Disease Study Type Number of patients
(estimated or actual)
Study Number Citation
Hidradenitis Suppurativa Open-label  20 NCT02695212 a (56)
Nail psoriasis Open-label  20 NCT03022617 (57)
Open-label  50 NCT03616561 (58)
Scalp psoriasis RCT 303 NCT03123471 (59)
RCT  90 NCT03553433 (60)
Female genital erosive lichen planus RCT  40 NCT03656666 (61)
Recurrent aphthous stomatitis Open-label  15 NCT03690544 (62)
Prurigo nodularis Open-label  15 NCT03576287 (63)
Prurigo nodularis Open-label   5 NCT00869089 b (64)
Frontal fibrosing alopecia Open-label  20 NCT03422640 (65)
Central centrifugal cicatricial alopecia Open-label  20 NCT03521687 (66)
Chronic idiopathic pruritus Open-label  10 NCT03239106 (67)
Chronic hand dermatitis Open-label  10 NCT03741933 (68)
Dermatomyositis (as add-on therapy for cutaneous manifestations) Open-label  10 NCT03529955 (69)
Open-label   5 NCT01140503 c (70)
Nummular eczema RCT  40 NCT03160248 (71)
Vitiligo with NB-UVB Open-label  20 NCT03123016 (72)
RCT  80 NCT03036995 (73)

Abbreviations: NB-UVB: narrow band ultraviolet B; RCT: randomized controlled trial.

a

Study completed but results are unavailable.

b

2 of 5 patients completed trial, in these 2 poor to minimal response to therapy.

c

Study terminated due to slow recruitment of patients.

Discussion

For potential off-label uses of apremilast, high-quality data are limited and results mixed, with RCT data only available for Behçet’s disease, nail/scalp psoriasis, palmoplantar psoriasis, atopic dermatitis, alopecia areata, and hidradenitis suppurativa. Open label trials have shown a mix of positive and negative results for cutaneous sarcoidosis, discoid lupus, lichen planus, and rosacea. The large amount of small case series and case reports on off-label apremilast use likely suffer from positive publication bias, and real-world experience with off-label apremilast use is lacking in the literature.

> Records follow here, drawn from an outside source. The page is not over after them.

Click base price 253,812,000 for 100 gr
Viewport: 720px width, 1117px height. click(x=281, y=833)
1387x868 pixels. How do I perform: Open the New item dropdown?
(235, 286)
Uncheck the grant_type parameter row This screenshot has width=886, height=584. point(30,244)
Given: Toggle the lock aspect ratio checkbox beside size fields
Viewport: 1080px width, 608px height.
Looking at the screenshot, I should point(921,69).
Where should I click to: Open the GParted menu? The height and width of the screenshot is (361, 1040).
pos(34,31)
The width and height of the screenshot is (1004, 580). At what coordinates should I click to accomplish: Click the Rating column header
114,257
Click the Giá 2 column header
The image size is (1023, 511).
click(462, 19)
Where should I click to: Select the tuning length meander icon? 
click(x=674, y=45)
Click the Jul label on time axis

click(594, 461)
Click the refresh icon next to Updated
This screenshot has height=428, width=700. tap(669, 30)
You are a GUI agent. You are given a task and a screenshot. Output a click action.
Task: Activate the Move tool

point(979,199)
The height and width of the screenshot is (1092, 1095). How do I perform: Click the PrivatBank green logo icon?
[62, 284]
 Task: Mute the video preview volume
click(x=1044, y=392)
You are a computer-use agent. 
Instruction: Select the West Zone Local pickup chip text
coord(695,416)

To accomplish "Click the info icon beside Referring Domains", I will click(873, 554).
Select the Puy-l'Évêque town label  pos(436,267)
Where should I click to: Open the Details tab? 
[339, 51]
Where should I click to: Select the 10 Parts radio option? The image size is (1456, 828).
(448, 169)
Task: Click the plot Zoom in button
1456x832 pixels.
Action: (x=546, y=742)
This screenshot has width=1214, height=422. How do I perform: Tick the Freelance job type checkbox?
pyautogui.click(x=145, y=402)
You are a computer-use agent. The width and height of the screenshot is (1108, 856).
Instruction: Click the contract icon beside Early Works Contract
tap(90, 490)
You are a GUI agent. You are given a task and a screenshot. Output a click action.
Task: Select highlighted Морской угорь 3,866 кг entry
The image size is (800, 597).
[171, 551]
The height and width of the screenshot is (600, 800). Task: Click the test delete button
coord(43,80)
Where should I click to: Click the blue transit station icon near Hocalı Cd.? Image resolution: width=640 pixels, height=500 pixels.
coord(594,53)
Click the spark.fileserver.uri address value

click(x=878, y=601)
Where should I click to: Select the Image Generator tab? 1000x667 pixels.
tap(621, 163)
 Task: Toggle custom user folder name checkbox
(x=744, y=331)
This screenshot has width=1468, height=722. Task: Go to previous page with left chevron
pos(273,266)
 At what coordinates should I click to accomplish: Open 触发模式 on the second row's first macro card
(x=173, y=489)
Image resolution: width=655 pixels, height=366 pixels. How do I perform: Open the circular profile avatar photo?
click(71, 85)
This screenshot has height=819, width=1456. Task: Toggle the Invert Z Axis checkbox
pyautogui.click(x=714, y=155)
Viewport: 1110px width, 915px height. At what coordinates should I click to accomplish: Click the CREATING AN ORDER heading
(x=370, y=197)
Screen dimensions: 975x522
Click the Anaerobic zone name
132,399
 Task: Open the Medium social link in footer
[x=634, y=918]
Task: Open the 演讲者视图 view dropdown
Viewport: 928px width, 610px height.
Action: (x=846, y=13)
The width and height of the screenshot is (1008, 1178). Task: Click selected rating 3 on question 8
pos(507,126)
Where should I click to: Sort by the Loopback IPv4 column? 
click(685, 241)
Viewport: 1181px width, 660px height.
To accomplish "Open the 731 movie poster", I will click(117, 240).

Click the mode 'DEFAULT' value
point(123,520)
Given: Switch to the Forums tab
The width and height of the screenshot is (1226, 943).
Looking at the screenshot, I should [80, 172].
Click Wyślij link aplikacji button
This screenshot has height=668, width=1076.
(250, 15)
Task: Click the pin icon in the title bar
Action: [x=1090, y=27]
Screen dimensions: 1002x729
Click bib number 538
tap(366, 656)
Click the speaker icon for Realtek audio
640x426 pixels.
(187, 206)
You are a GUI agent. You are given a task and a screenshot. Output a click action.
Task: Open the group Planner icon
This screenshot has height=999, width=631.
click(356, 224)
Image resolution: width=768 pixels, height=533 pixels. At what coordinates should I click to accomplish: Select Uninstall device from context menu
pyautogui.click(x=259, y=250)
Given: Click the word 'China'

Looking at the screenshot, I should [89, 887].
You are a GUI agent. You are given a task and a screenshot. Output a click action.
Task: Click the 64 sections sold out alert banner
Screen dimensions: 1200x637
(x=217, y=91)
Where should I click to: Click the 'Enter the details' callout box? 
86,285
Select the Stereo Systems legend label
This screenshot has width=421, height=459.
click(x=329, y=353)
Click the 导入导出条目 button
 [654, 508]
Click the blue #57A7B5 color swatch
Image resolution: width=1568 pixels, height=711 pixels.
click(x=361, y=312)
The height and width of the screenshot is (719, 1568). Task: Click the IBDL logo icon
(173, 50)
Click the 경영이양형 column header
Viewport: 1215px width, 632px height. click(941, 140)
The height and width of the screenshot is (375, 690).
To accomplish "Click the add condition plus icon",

Overall, apremilast has a relatively safe side effect profile and exerts powerful immunomodulatory effects on multiple cell types involved in the pathophysiology of chronic inflammatory skin diseases. It lacks the strong immunosuppressive activity associated with medications such as cyclosporine, methotrexate, or tofacitinib that are associated with increased risk for malignancy or infection. No requirement for routine laboratory monitoring, and availability in oral form are additional advantages. As a result, it may be a promising new drug for other difficult-to-treat dermatological conditions in which large groups of patients are refractory to gold standard treatments. In select recalcitrant cases, it may be a useful adjunct to supplement other therapies, although cost may be a significant barrier. Additional mechanistic and clinical studies will be needed to further investigate and determine the best potential use of apremilast in dermatology.

Footnotes

Disclosure of interest

The authors report no conflict of interest.